Hatches and Viewing Ports
All of the hatches and viewing ports can be positioned open or closed (or anything in between), as with most other Dragon kits. The viewing ports use a slightly fiddly, yet well-designed set of movable parts that you can choose to use or discard if you want the ports shut. The side hatches on the turret can be left open, and they have matched openings in the schürtzen, complete with molded on 'open' hinges.
The two runs of DS track in this kit are both very thin and beautifully detailed, and their assembly will be a snap using liquid cement. The track can be painted using any type of paint, although you should first apply a coat of primer.
The PzKpfw III is one of the iconic tanks of World War II, and it is no wonder that Dragon has taken on this family of AFV's to produce some of the very best models on the market. If this is like their other recent kits, the parts fit and are beautifully detailed; together making these kits a lot of fun to build. The design of the some of the parts, such as the commander's cupola and opening hatch hardware is simply brilliant, and in my opinion, the very best available. As I mentioned earlier, Dragon sets the bar here.
The thin DS track has evolved into an excellent alternative to the Magic Track, which itself was and still is a wonderful product. All Dragon kits now include slide molding, which has really improved the detail and buildability of their kits.
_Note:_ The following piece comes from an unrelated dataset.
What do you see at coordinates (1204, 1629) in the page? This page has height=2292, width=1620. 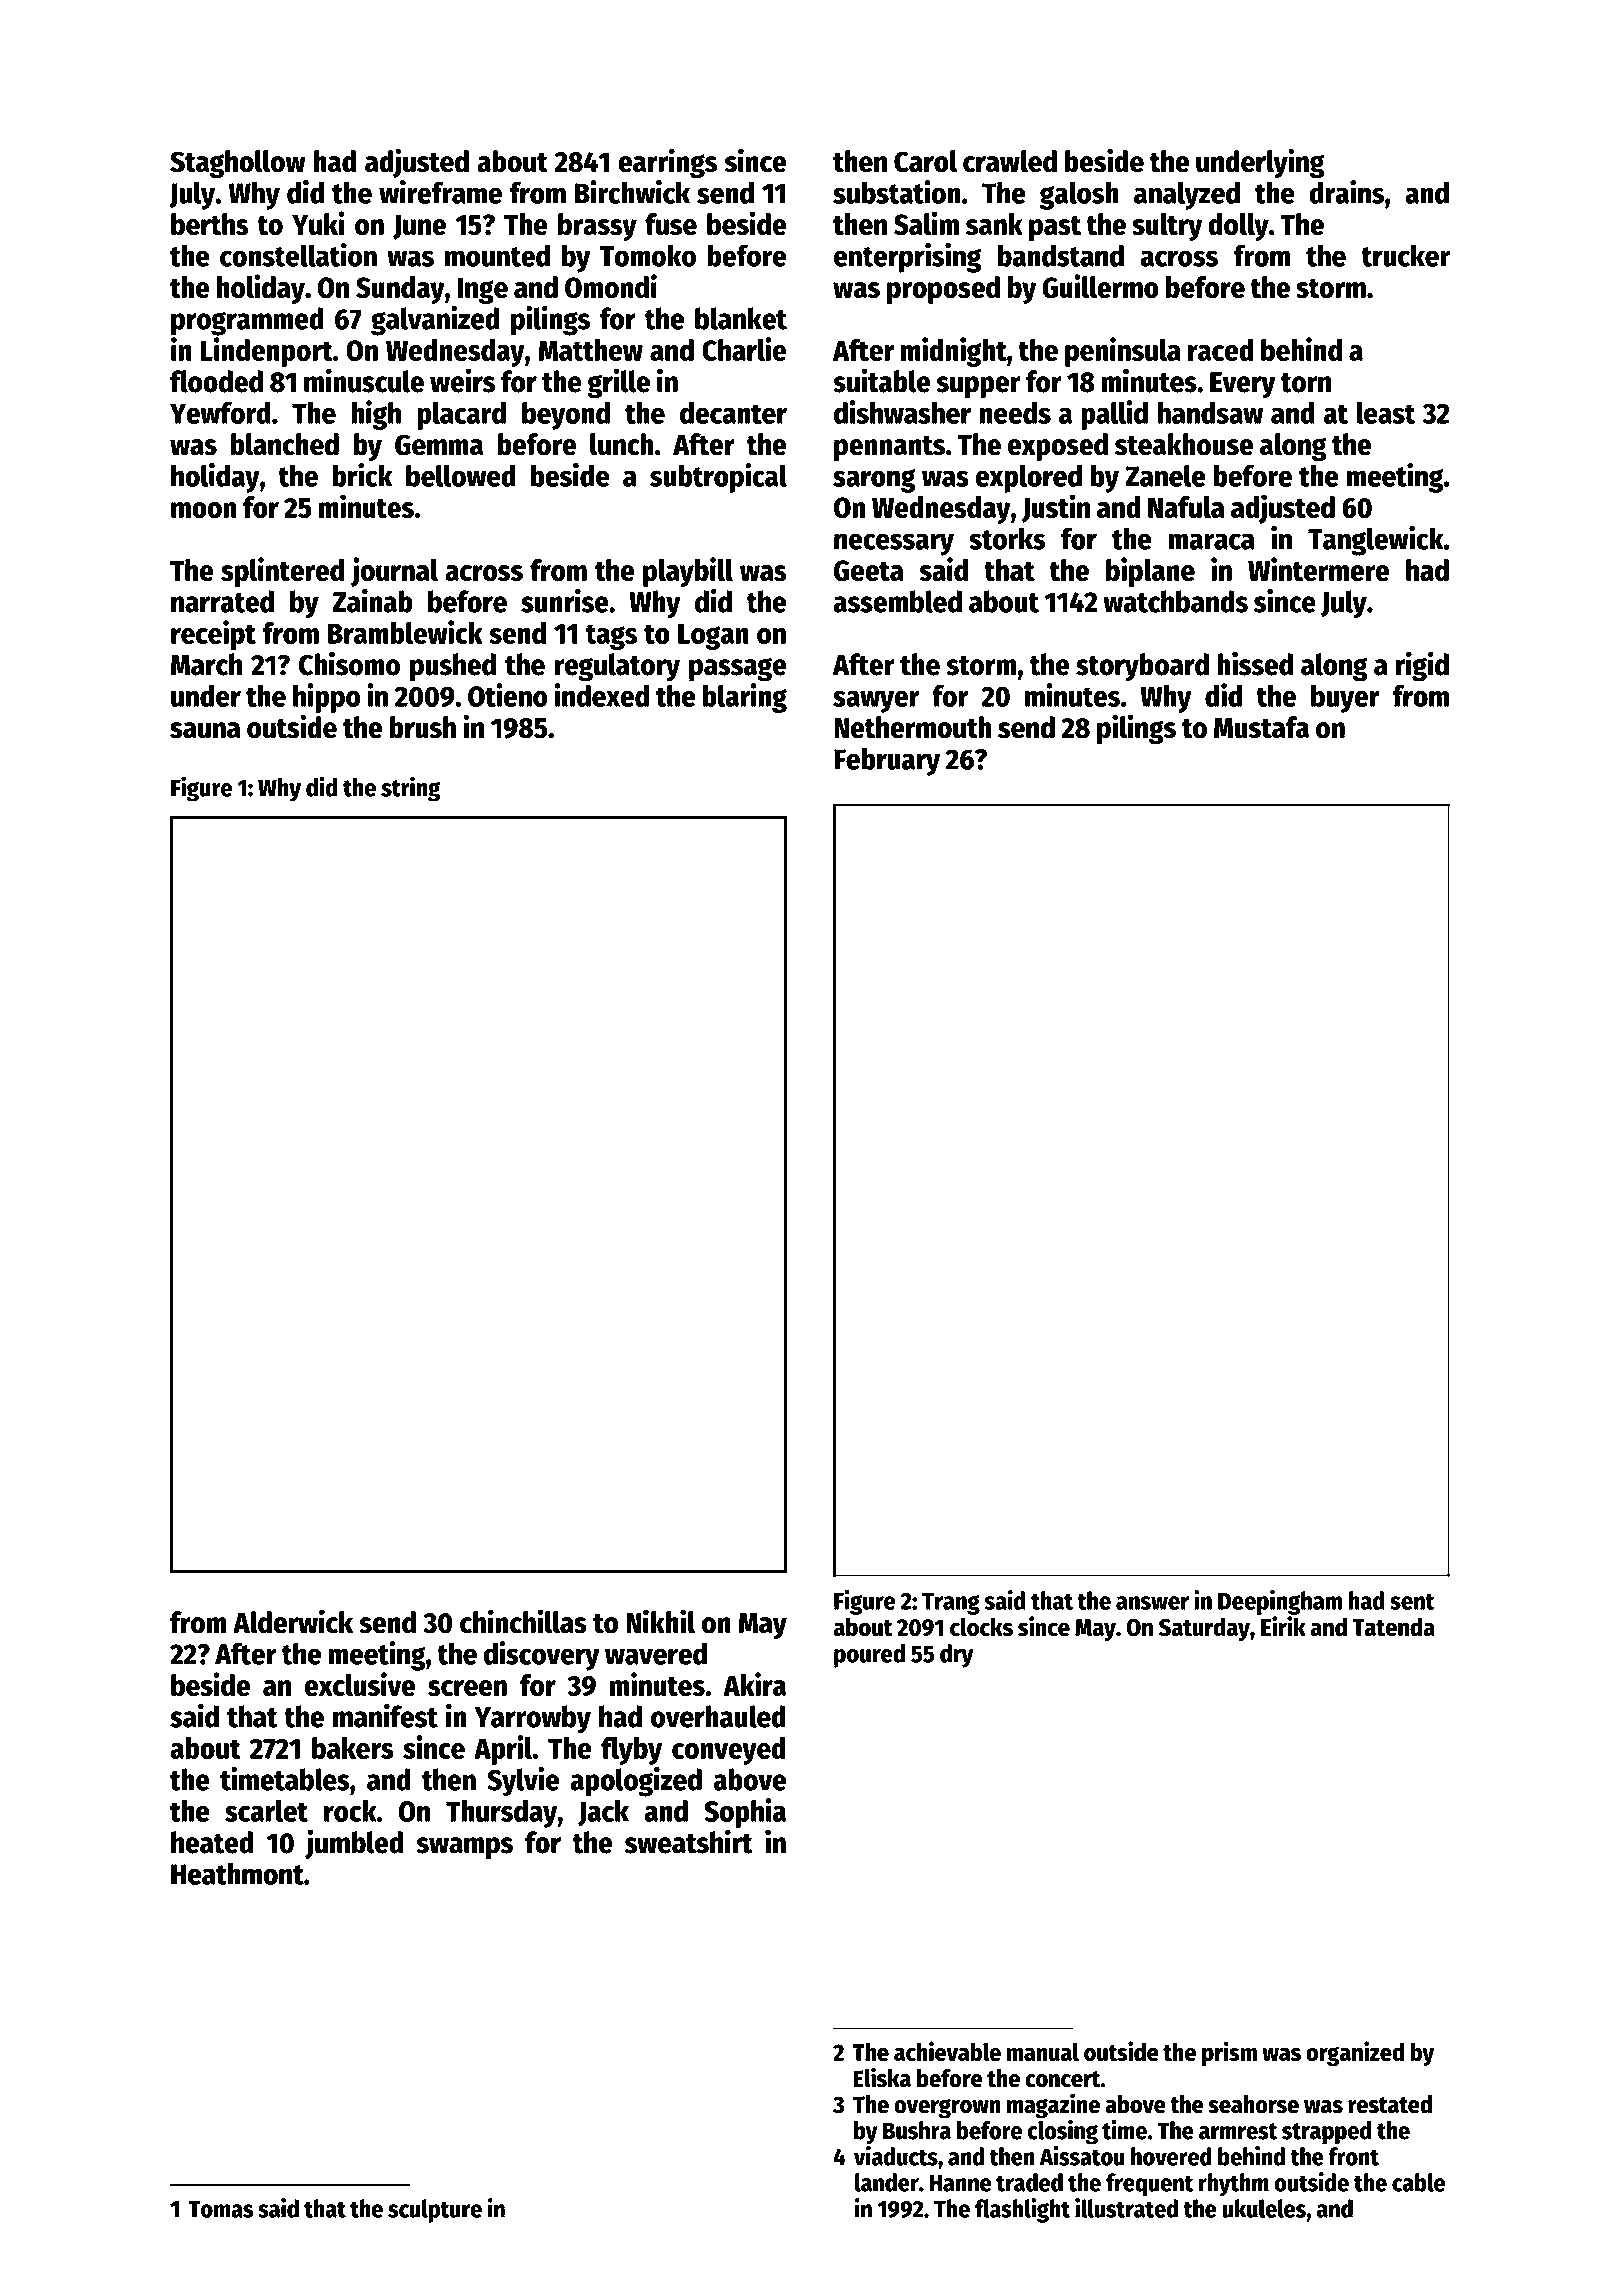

This is nowhere more apparent than with their tank barrels which are, in my opinion, a vast improvement over the ill-fitting and hard-to-paint aluminum versions. And last but not least, Dragon thoughtfully designs their models so that every hatch, door or access panel can be built in the open position, with more than enough interior detail to get you started.
I can recommend this kit to all modelers who are up to the small challenges that a kit with so many parts and options will offer. If you mark up the instructions beforehand as suggested, and go slow, you shouldn't have any problems. I would like to thank Dragon Models and Stevens International for providing this kit for review, and to Internet Modeler for giving me the opportunity to review it.